The Plaintiff requests a declaratory judgment against the Defendant’s claims of copyright infringement and the right to use the software in question and alleges against the Defendant false designation or origin, unfair competition and false advertising, defamation, violation of the New Hampshire Consumer Protection Act, and tortious interference with contractual relations. The lawsuit requests injunctive relief against the Defendants, compensatory damages, punitive damages, treble damages, reimbursement of Plaintiff’s cost and fees, interest on compensatory damages, and any other relief the Court deems just. Traverse Internet Law Cross-Reference Number 1485.
CENOPLEX, INC. v. DAVID SHOR
WESTERN DISTRICT OF TEXAS (AUSTIN)
The Plaintiff in this case was a start-up that initially raised a half million dollars then subsequently raised $2 million in its second round of financing. Quality leadership is critical at the early stage. Recognize your start-up for what it is – a very high-risk business with an unusually high-rate of failure. Seven out of ten venture-backed businesses fail. Most high-quality executives don’t want a failure on their résumé. It is therefore very hard to recruit top executives at an early stage of your business. Be very careful in your interviewing and hiring process to make sure that you don’t have this kind of problem when an executive doesn’t live up to your expectations.
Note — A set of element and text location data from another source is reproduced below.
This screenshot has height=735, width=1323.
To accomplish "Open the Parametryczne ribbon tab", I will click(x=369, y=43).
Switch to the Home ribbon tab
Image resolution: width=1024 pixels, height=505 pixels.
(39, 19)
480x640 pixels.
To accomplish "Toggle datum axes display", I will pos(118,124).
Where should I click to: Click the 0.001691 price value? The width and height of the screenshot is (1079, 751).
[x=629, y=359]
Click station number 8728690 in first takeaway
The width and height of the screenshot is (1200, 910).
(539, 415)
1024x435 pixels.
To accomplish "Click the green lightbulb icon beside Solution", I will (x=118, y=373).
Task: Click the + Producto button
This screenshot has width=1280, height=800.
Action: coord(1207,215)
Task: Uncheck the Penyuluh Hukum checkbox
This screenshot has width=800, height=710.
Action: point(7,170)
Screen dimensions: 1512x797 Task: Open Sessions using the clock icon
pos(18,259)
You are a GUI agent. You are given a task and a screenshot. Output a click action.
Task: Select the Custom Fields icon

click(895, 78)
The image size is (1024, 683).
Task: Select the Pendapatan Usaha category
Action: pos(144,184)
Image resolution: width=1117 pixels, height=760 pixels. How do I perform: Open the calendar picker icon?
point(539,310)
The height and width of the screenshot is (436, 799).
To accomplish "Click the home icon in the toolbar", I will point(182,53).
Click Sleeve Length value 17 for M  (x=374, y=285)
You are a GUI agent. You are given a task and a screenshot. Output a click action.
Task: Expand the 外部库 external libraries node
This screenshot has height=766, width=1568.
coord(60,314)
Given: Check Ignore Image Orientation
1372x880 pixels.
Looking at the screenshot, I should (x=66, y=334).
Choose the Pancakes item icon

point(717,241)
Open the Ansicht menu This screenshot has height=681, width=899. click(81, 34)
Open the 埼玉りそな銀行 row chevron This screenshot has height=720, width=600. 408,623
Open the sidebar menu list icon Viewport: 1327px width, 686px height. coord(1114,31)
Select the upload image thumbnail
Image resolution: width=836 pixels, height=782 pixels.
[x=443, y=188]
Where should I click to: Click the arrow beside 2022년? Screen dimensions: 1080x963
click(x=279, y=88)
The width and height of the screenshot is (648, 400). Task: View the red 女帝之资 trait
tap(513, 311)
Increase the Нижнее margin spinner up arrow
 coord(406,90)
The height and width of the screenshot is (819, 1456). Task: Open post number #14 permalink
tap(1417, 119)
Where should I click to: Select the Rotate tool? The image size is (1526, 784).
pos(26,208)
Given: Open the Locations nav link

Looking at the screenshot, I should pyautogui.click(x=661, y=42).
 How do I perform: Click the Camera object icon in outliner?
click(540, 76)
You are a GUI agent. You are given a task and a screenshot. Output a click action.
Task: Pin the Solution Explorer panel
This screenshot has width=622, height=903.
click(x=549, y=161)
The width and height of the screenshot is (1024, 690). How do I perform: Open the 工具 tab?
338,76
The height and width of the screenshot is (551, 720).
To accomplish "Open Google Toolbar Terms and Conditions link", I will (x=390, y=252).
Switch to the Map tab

The Plaintiff terminated employment of the Defendant because of alleged incompetence, disruption of operations, and unprofessional behavior. The Defendant then created the website “screwedbycenoplex.com” which contained false and defamatory accusations and now is infringing the Plaintiff’s registered federal trademarks, counterfeiting the Plaintiff’s registered federal trademarks, falsely promoting an affiliation with the Plaintiff, and disclosing “insider information” about the Plaintiff’s technology, all allegedly for the purpose of perpetrating a smear campaign that threatens to compromise investor confidence in the Plaintiff, divert management attention, and impair the brand value of the business. This alleged smear campaign included not only launching the “screwed by” website but also launching a confusing similar website to that of the Plaintiff, the creation of a Facebook profile page, the creation of a LinkedIn profile page, the purchase of the Plaintiff’s trademarked name to key ads and other social media actions.
The lawsuit alleges infringement of a federally registered mark, counterfeiting of a federally registered mark, statutory infringement of mark, misappropriation of confidential information and trade secrets, and violation of the Texas Theft Liability Act. Plaintiff demands judgment against the Defendant for preliminary and permanent injunctive relief, an accounting of Defendant’s profits, compensatory damages, costs, attorneys’ fees, and such other relief the Court deems proper. Traverse Internet Law Cross-Reference Number 1486.